定員100名の事前登録制で誰でも参加できるという形式でしたが、かねてより話題だった本テーマの講演とあってか会場は満席、壁際に席が増設されるほどの熱気に包まれた中での開催となりました。
淡水魚はなぜ減った?
プログラムは3つ。1つ目は「淡水魚の生息環境を考える」と題し、国立研究開発法人水産研究・教育機構主任研究員の坪井潤一さんの講演。河川や湖沼の水辺環境には魚をはじめ多くの生物が暮らしており、漁獲や汚染、開発を通じて人為的な影響を受けやすい環境でもあります。魚が棲息する川のほとりで私たちが暮らしていくにはどうしたらいいのかを考えてみよう、というテーマで講演が行われました。
2つ目は、埼玉県環境科学国際センター水環境担当部長の木持謙さんによる「埼玉県内河川における魚類相と水質の変遷 -環境DNA分析の魚類調査への適用-」という講演。埼玉県の河川で魚類環境DNA調査を実施し、これまでに行われてきた捕獲調査とあわせて魚類相や水質の変遷の比較検討が発表されました。結果としては、検出魚類は増加傾向にあり、また水質の指標のひとつBOD(生物化学的酸素要求量)も改善傾向にあるということが示されました。
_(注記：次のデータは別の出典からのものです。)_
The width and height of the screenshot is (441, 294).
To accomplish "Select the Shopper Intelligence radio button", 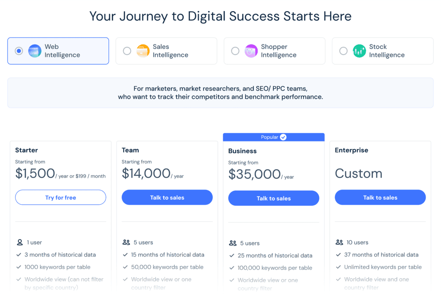I will 235,51.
3つ目は、東京大学大学院教授の山室真澄さんによる「田んぼの農薬で魚が減った? 私たちにできること」という本シンポジウムの主題に関する講演が行われました。内容は山室さんがこれまでに発表を重ねてきた「宍道湖にネオニコチノイド系農薬が流れ込み水生生物が激減している」というもの。
ネオニコチノイドの危険性
本テーマについては「ネオニコチノイド系農薬」の危険性を指摘するもので、水田に使われる同農薬が水系に流出、湖に蓄積することで甲殻類や節足動物が激減し、これに連鎖してエサがなくなった魚も激減しているというもの。宍道湖では同農薬を使い始めた年からウナギとワカサギが壊滅し、他の要因も検討して、他は考えられないというデータをもとに論文が発表され、日本全国でも同様の事例が起こっているのではないかという衝撃的な推論となっています。
ネオニコチノイド系農薬については、国内では安全性があり問題がないとして使用が認可されていますが、海外ではすでに使用を禁止している事例もあると指摘。早急な今後の対策が求められるとしています。
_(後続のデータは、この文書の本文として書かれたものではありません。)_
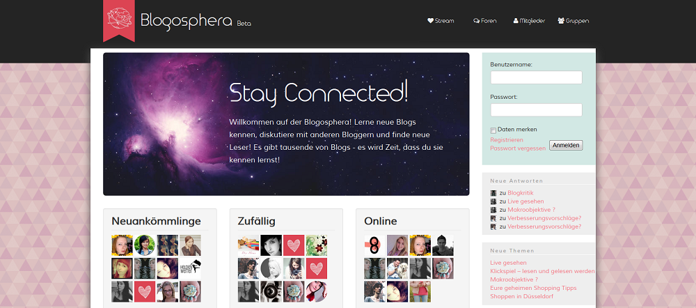Open the Blogkritik reply link
Viewport: 696px width, 308px height.
pos(520,193)
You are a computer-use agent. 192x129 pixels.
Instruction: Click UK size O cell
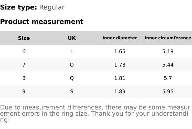[x=72, y=65]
しかし現実的な問題として、日本の農業は従事者の高齢化、後継者不足により農薬に頼らざるを得ないところがあり、質疑応答も白熱。当日シンポジウムに参加していた無肥料無農薬栽培を実践している農家の方の事例でも、実際のコメの売価は市販品に比べて約6倍程度になっていると紹介されていました。
本テーマは水産業だけでなく、農産業にも根本的に関わる非常に大きな課題といえるもので、今後の抜本的な対策の実施が望まれ、日本釣振興会としても全力をあげて同問題解決を掲げていきたいとしてシンポジウムは閉幕しました。
同公演の詳細は、日本釣振興会のYouTubeチャンネルにて後日公開される予定です。